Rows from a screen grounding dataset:
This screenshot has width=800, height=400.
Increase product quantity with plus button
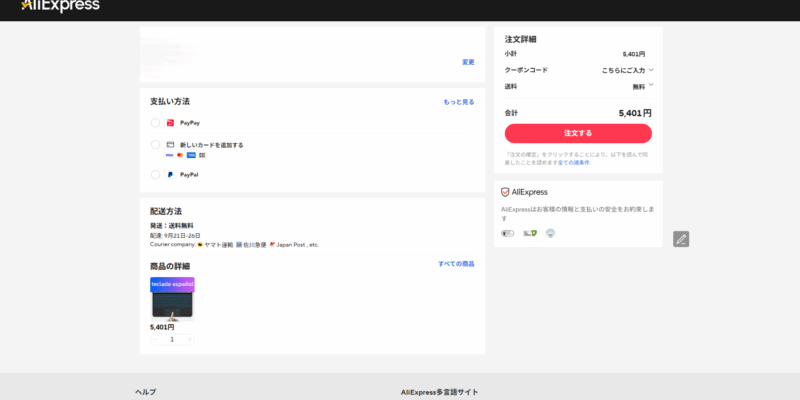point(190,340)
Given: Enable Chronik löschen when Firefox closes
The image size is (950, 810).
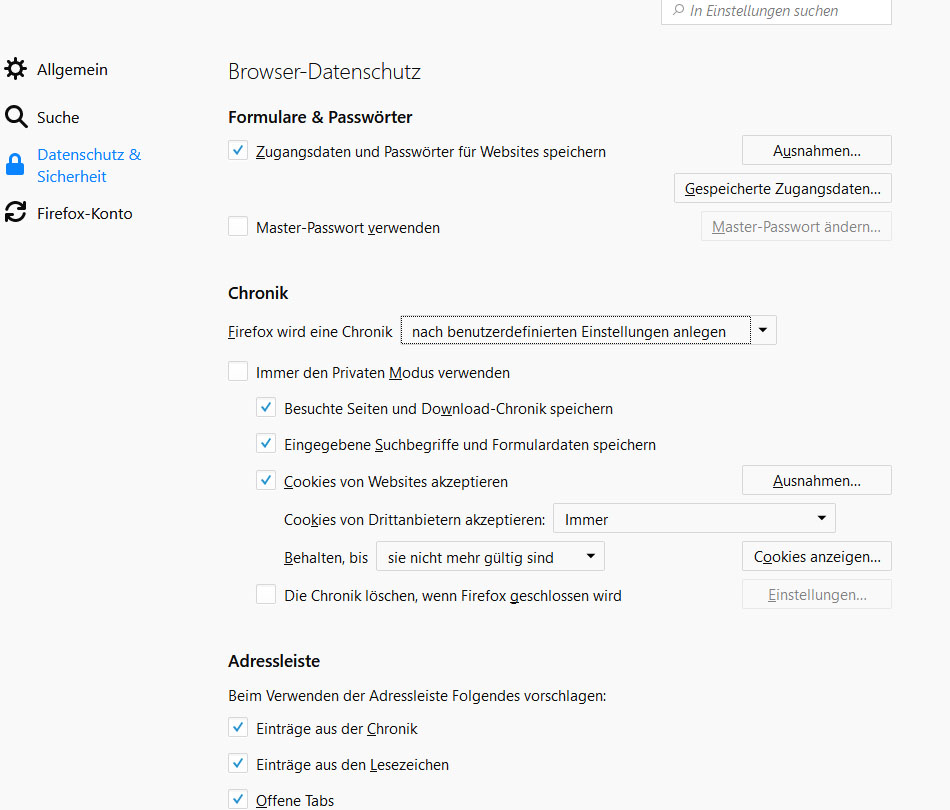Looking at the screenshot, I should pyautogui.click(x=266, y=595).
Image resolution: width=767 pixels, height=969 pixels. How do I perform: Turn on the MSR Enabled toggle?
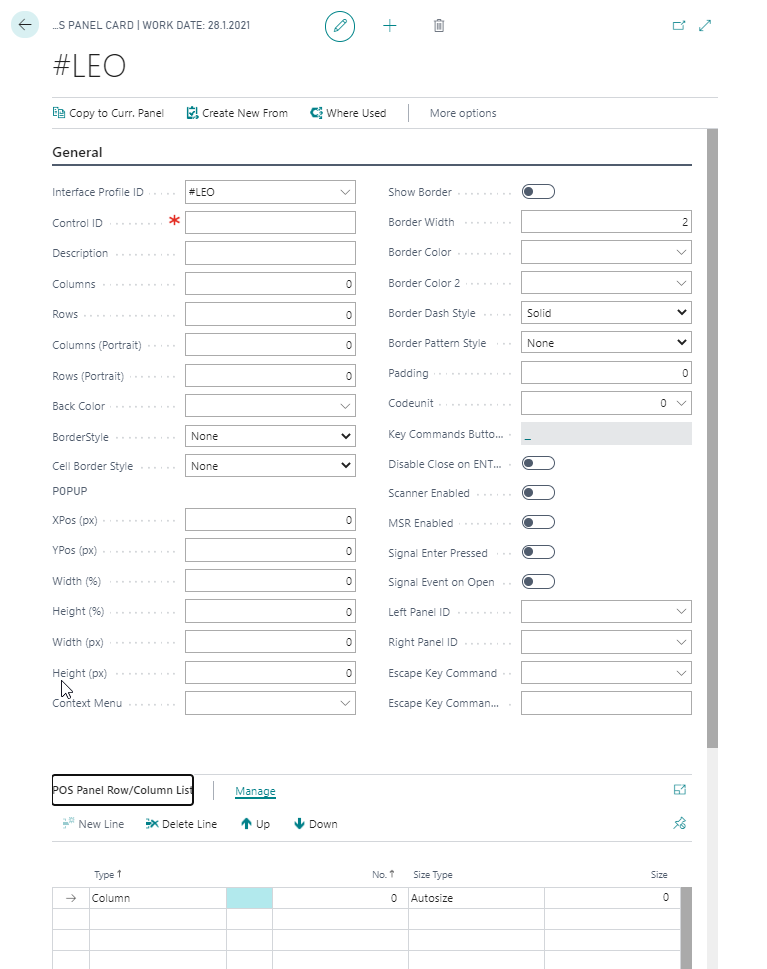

■ **Given task**: Please reproduce the listing above word for word, leaving out the pictures.

■ **Response for this exercise**:
This screenshot has width=800, height=400.
Increase product quantity with plus button
point(190,340)
Given: Enable Chronik löschen when Firefox closes
The image size is (950, 810).
Looking at the screenshot, I should pyautogui.click(x=266, y=595).
Image resolution: width=767 pixels, height=969 pixels. How do I perform: Turn on the MSR Enabled toggle?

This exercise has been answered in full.